**Source extract**
As the stack has become more and more complex and mission critical, the capabilities of AIOps are urgently required. Traditional methods and proprietary, legacy tools are simply no longer up to the job in today’s hybrid, virtualized and multi-vendor environment.

Navigating the hype

However, to be truly effective, AIOps needs a foundation of experiential machine learning (ML) to achieve its proper level of maturity. Its capability cannot be achieved in short timeframes. For machine learning to be effective to the business, thousands upon thousands of scenarios need to be ingested for this learning to effectively take place. This ability can potentially take years to achieve. With so much hype from new companies springing up and claiming to have AIOps functionality, organizations need to be vigilant and crystal clear on what AIOps really is (and what it is not), or IT teams will find themselves ill equipped to achieve its benefits and get their hybrid data centers into shape.

Key AIOps capabilities

To achieve the true promise of AIOps, its capabilities must go beyond mere data aggregation and algorithm application, AIOps must represent the holistic transformation of IT operations, which includes the management model, intelligently correlating data, analytics and context to achieve the automation of all elements of IT operations. The question is, how does the organisation go about achieving this?

The importance of application-centricity

A vital starting point is to ensure that the AIOps deployment takes an ‘application-centric’ approach. AIOps offerings should include the ability to automatically discover and map out the entire infrastructure to applications topology. This enables a deep understanding of which infrastructure resources are being consumed by every application service. It should be able to proactively identify resource contention issues that may affect performance. The next layer over and above aggregation that an app-centric approach offers is the ability to understand the context of how all of the disparate elements of the infrastructure relate and connect to each other. Most importantly, this must include how the application interacts with infrastructure stack and the applications’ value to the business.

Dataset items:
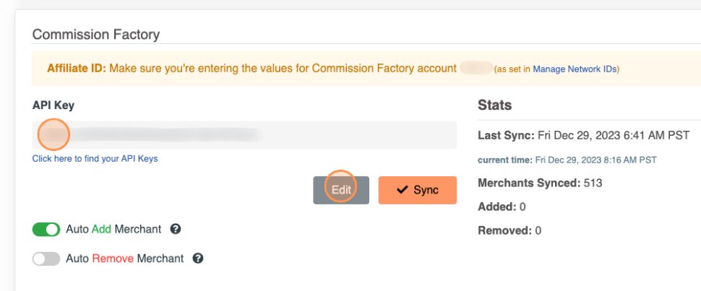Click the Auto Remove Merchant label text

(125, 258)
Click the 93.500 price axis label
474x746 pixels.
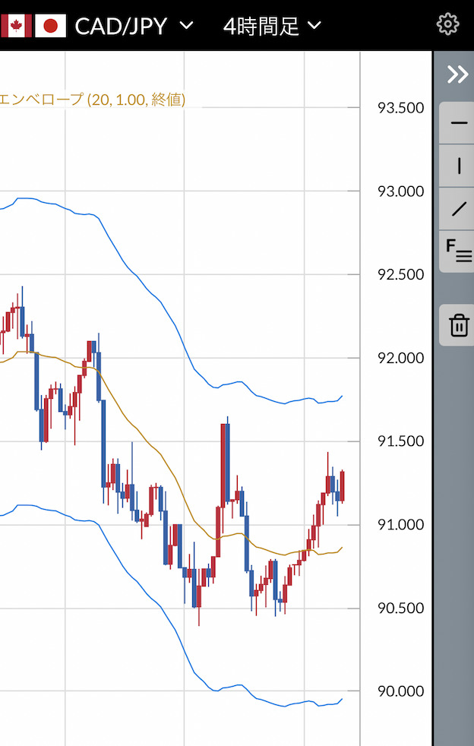click(x=400, y=108)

**Exercise instructions**
Can you copy the full AIOps passage above word for word, leaving nothing out?

**Written answer**
As the stack has become more and more complex and mission critical, the capabilities of AIOps are urgently required. Traditional methods and proprietary, legacy tools are simply no longer up to the job in today’s hybrid, virtualized and multi-vendor environment.

Navigating the hype

However, to be truly effective, AIOps needs a foundation of experiential machine learning (ML) to achieve its proper level of maturity. Its capability cannot be achieved in short timeframes. For machine learning to be effective to the business, thousands upon thousands of scenarios need to be ingested for this learning to effectively take place. This ability can potentially take years to achieve. With so much hype from new companies springing up and claiming to have AIOps functionality, organizations need to be vigilant and crystal clear on what AIOps really is (and what it is not), or IT teams will find themselves ill equipped to achieve its benefits and get their hybrid data centers into shape.

Key AIOps capabilities

To achieve the true promise of AIOps, its capabilities must go beyond mere data aggregation and algorithm application, AIOps must represent the holistic transformation of IT operations, which includes the management model, intelligently correlating data, analytics and context to achieve the automation of all elements of IT operations. The question is, how does the organisation go about achieving this?

The importance of application-centricity

A vital starting point is to ensure that the AIOps deployment takes an ‘application-centric’ approach. AIOps offerings should include the ability to automatically discover and map out the entire infrastructure to applications topology. This enables a deep understanding of which infrastructure resources are being consumed by every application service. It should be able to proactively identify resource contention issues that may affect performance. The next layer over and above aggregation that an app-centric approach offers is the ability to understand the context of how all of the disparate elements of the infrastructure relate and connect to each other. Most importantly, this must include how the application interacts with infrastructure stack and the applications’ value to the business.